Lo verdaderamente significativo no es la escasez —condición histórica del campo cultural—, sino la forma en que esta escasez organiza las prácticas. La convocatoria no solo distribuye recursos; modela comportamientos. Establece lenguajes, impone formatos, delimita lo decible. Se aprende pronto qué tipo de proyecto es legible, qué tono resulta financiable, qué clase de riesgo es tolerable. En ese aprendizaje, inevitablemente, algo se ajusta: la obra empieza a escribirse con la convocatoria en mente.
Pero hay una figura menos visible: la del postulante que nunca obtiene el apoyo. El que acumula rechazos, el que perfecciona una y otra vez su carpeta, el que traduce su trabajo a todos los lenguajes administrativos posibles sin lograr atravesar el umbral. Ese sujeto, lejos de ser excepcional, es estructural. Porque el sistema no está diseñado para incluir a la mayoría, sino para administrarla. Su función no es solo seleccionar, sino regular la expectativa.

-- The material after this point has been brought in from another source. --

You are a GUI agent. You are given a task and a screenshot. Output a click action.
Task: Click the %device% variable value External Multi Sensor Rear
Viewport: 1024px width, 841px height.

En esa repetición —postular, no obtener, volver a intentar— se produce un tipo particular de desgaste. No únicamente económico, sino cognitivo: una forma de fatiga que erosiona la relación con la obra. El proyecto deja de ser una necesidad expresiva para convertirse en una posibilidad estadística. Se escribe no lo que urge, sino lo que puede pasar el filtro. Y cuando no pasa, la frustración no es solo material, sino también simbólica: el artista empieza a pensarse como alguien incapaz de “formular correctamente” su propia práctica.
No se trata de una conspiración ni de una imposición explícita. Nadie obliga a nadie a solicitar una beca. Pero la estructura de incentivos es lo suficientemente clara como para orientar decisiones y, de paso, enrarecer el campo con una economía afectiva de competencia, sospecha y resentimiento. A falta de recursos suficientes, lo que se reparte no es solo dinero: es legitimidad.